#### SUPPLIED DATA

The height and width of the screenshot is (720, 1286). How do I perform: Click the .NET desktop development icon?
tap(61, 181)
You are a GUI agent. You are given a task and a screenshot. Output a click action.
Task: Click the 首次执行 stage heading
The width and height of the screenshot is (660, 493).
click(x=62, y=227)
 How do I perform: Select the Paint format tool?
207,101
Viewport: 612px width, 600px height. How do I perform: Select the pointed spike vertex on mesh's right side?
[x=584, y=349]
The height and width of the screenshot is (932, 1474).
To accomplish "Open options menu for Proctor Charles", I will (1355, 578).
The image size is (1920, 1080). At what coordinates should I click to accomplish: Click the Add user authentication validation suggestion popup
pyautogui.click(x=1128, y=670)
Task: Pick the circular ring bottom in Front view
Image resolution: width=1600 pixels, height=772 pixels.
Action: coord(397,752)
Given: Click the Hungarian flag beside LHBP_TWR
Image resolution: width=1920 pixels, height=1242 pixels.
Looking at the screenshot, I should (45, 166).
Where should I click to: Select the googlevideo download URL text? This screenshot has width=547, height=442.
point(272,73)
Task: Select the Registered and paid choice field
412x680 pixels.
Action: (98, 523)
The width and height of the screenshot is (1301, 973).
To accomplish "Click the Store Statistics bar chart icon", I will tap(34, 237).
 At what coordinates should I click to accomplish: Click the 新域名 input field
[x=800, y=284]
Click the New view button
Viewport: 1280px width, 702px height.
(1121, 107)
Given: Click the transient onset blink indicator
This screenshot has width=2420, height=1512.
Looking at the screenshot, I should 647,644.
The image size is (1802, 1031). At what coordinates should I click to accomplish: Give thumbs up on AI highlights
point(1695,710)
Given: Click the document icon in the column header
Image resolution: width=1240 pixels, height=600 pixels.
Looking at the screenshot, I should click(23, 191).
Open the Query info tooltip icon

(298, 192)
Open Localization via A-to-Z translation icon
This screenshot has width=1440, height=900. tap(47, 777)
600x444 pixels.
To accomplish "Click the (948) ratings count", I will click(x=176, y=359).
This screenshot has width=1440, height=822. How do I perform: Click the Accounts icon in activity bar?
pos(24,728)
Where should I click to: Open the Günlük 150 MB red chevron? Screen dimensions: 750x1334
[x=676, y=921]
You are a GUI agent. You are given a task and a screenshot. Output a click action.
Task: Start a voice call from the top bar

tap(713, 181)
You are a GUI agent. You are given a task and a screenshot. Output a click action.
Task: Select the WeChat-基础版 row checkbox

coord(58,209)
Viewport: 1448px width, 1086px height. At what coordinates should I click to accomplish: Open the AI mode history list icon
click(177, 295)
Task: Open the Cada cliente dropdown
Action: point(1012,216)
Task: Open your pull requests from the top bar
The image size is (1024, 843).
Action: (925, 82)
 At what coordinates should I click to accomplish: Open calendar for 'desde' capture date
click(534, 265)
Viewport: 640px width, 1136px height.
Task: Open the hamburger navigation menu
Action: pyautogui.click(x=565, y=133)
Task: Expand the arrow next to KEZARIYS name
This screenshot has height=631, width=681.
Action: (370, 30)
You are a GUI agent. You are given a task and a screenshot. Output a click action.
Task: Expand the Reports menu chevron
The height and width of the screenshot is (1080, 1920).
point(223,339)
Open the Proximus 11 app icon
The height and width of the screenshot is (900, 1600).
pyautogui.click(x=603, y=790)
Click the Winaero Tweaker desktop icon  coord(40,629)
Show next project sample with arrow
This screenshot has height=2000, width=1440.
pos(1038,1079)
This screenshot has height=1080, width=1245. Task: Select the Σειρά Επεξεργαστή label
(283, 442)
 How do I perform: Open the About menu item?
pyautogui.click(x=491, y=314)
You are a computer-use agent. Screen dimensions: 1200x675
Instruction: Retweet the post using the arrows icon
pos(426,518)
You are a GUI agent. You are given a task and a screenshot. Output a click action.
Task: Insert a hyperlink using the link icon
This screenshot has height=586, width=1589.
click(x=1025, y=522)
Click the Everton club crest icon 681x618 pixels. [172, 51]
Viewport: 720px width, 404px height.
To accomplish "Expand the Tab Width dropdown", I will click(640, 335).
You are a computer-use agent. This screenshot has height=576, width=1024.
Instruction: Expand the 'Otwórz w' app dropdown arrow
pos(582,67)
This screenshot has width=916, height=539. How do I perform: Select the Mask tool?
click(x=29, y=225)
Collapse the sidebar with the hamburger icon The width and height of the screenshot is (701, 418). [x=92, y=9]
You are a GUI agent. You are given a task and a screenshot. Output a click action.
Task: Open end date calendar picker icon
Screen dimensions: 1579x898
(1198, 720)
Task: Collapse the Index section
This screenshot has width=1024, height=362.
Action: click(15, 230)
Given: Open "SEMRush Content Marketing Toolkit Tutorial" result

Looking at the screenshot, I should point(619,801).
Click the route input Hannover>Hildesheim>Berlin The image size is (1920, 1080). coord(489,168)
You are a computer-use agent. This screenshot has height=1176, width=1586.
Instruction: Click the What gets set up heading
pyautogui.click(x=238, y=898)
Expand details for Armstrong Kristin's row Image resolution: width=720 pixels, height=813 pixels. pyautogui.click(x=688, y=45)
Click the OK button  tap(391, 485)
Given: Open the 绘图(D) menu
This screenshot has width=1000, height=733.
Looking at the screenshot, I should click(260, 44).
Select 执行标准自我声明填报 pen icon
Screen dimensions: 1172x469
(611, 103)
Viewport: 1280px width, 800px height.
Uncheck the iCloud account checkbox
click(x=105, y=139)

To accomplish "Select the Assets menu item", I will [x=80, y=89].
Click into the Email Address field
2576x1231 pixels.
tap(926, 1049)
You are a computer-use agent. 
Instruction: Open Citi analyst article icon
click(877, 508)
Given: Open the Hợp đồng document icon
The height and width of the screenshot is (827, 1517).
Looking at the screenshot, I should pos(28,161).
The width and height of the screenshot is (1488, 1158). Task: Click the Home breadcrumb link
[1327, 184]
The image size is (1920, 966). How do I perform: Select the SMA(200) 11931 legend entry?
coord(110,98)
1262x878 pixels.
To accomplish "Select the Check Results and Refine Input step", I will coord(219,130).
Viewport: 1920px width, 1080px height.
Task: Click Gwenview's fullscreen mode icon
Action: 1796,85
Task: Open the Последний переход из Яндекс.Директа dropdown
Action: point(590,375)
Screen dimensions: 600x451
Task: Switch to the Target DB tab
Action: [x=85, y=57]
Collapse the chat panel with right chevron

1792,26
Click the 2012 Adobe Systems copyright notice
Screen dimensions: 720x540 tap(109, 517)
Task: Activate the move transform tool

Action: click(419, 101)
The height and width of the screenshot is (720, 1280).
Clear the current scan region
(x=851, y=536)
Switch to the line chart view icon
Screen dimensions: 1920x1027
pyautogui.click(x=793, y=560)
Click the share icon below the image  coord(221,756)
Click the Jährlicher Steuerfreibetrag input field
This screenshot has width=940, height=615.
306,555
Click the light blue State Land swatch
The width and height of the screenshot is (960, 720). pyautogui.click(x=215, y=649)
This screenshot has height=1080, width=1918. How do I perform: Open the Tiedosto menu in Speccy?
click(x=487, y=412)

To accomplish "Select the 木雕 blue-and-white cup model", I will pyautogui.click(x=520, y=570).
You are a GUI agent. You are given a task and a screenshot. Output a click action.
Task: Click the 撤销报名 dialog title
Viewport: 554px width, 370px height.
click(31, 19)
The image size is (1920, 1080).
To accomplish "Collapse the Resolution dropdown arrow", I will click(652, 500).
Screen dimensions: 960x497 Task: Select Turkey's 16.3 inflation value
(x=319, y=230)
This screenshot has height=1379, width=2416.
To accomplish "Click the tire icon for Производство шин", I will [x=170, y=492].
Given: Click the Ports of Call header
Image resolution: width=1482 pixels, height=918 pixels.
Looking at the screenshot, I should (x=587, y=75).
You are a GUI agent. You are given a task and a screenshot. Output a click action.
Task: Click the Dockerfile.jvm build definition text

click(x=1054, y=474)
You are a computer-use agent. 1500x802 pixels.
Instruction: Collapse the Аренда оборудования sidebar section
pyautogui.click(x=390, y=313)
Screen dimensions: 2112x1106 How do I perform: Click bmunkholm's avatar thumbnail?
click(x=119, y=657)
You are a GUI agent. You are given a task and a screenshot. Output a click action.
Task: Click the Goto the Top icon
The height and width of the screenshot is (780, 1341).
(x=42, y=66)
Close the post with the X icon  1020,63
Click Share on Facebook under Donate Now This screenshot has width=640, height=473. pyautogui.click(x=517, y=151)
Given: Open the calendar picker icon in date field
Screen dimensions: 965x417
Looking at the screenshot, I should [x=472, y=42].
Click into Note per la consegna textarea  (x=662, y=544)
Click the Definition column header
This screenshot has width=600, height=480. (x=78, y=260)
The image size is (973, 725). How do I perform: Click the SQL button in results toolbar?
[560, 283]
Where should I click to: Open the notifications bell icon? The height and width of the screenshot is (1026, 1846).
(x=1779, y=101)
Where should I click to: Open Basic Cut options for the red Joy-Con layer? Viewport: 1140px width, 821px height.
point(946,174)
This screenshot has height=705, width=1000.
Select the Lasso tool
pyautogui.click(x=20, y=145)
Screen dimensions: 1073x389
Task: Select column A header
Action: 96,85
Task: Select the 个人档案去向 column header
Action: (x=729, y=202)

########

Repeat the part of the data above that opens with the line containing "has height=1176, width=1586." and closes with the line containing "click(877, 508)", without any change.

You are a computer-use agent. This screenshot has height=1176, width=1586.
Instruction: Click the What gets set up heading
pyautogui.click(x=238, y=898)
Expand details for Armstrong Kristin's row Image resolution: width=720 pixels, height=813 pixels. pyautogui.click(x=688, y=45)
Click the OK button  tap(391, 485)
Given: Open the 绘图(D) menu
This screenshot has width=1000, height=733.
Looking at the screenshot, I should click(260, 44).
Select 执行标准自我声明填报 pen icon
Screen dimensions: 1172x469
(611, 103)
Viewport: 1280px width, 800px height.
Uncheck the iCloud account checkbox
click(x=105, y=139)

To accomplish "Select the Assets menu item", I will [x=80, y=89].
Click into the Email Address field
2576x1231 pixels.
tap(926, 1049)
You are a computer-use agent. 
Instruction: Open Citi analyst article icon
click(877, 508)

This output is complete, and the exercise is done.